Run docker-compose up -d
again, login with admin
and adminadmin
, then change the password.
I recommend changing the default torrent location to /data
.
The finishing touch is to tick the box to use an alternate frontend, to use VueTorrent.
It sure would be nice to download the torrent output somehow… Caddy has us covered!
Add the torrent output into caddy’s mounts in compose:
- ./qbittorrent/torrents:/torrents
Add this into your Caddyfile:
handle_path /torrents/* {
basicauth {
michiru $2a$14$.Z2Go6n5d3435zN31lC0yOGf4xYP49FTpyPzrcicUYNl9Xm8J81RO
}
root * /torrents
file_server browse
}
Inside basicauth
the format is user passwordhash
.
Generate that big string by running caddy hash-password
and typing your desired password in.
Sonarr, Radarr
These will want a network of their own:
networks:
- caddynet
- arrnet
And container setups:
# --- arr ---
radarr:
container_name: radarr
image: cr.hotio.dev/hotio/radarr
restart: unless-stopped
logging:
driver: json-file
ports: ["7878:7878"]
networks:
- arrnet
- caddynet
volumes:
- ./arr/config/radarr:/config
- ./arr/data:/data
sonarr:
container_name: sonarr
image: cr.hotio.dev/hotio/sonarr
restart: unless-stopped
logging:
driver: json-file
ports: ["8989:8989"]
networks:
- arrnet
- caddynet
volumes:
- ./arr/config/sonarr:/config
- ./arr/data:/data
arr-qbittorrent:
container_name: arr-qbittorrent
image: cr.hotio.dev/hotio/qbittorrent
restart: unless-stopped
ports: ["8080:8080"] # DANGER, follow the text carefully.
networks:
- arrnet
volumes:
- ./arr/config/qbittorrent:/config
- ./arr/data:/data
Now start this setup, and login to your server at port 8080.
Don’t bother changing the password, but do change the default download location to /data, and a time limit or ratio limit for seeding.
Now, remove the ports field to un-expose the client. This is important.
Log in to sonarr and radarr on their ports, and set their url bases to /sonarr
and /radarr
respectively.
You can remove the ports fields from these two as well now - time to setup caddy.
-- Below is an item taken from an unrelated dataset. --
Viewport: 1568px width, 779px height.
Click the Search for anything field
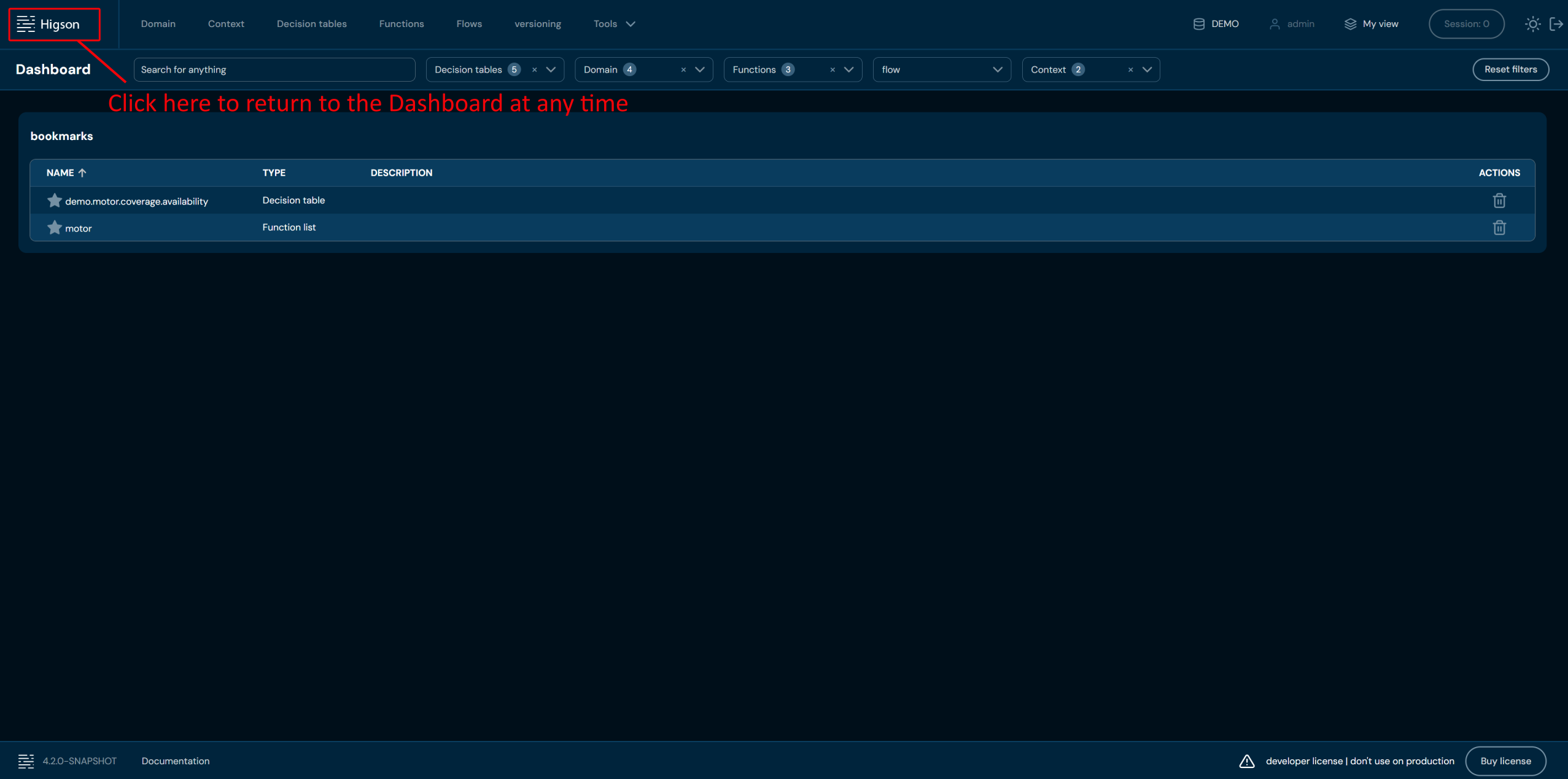click(274, 70)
reverse_proxy /sonarr/* sonarr:8989
reverse_proxy /radarr/* radarr:7878
redir /sonarr /sonarr/ 301
redir /radarr /radarr/ 301
Okay, now you can go and setup these two on the subpaths (after you restart caddy).
It’s worth mentioning at this point that you probably need to explicitly
restart caddy with docker container restart caddy
after changing the Caddyfile.
Finally, make your file system structure:
arr/data
|- torrents
|- media
| |- movies
| |- tv
|- usenet
|- incomplete
|- complete
|- movies
|- tv
The only other specific thing here is setting up the download client in sonarr/radarr.
host: arr-qbittorrent
port: 8080
use ssl: no
username: admin
password: adminadmin
category: tv (sonarr) / movies (radarr)
remove completed: true
everything else default
To expose the output to the world you can use caddy the same as when we exposed the output of qBittorrent.
Komga
Komga is a manga server.
Let’s create a container, and expose qBittorrent’s output to it:
komga:
container_name: komga
image: gotson/komga
restart: unless-stopped
networks:
- caddynet
volumes:
- ./komga:/config
- ./qbittorrent/torrents:/data
Make a file komga/application.yml
with this config:
server:
servlet:
context-path: /komga
and expose it in caddy:
reverse_proxy /komga/* komga:25600
redir /komga /komga/ 301
Then you just have to setup a library and you’re done.
Calckey Firefish Social
I uh, need a fresh coffee before I write this… one sec…
I also need to mess about with the rebranding. Yeah, give me some time, I’ll fill this section soon I promise.
Conclusion
Anyway, thats how to make a michiru. I guess.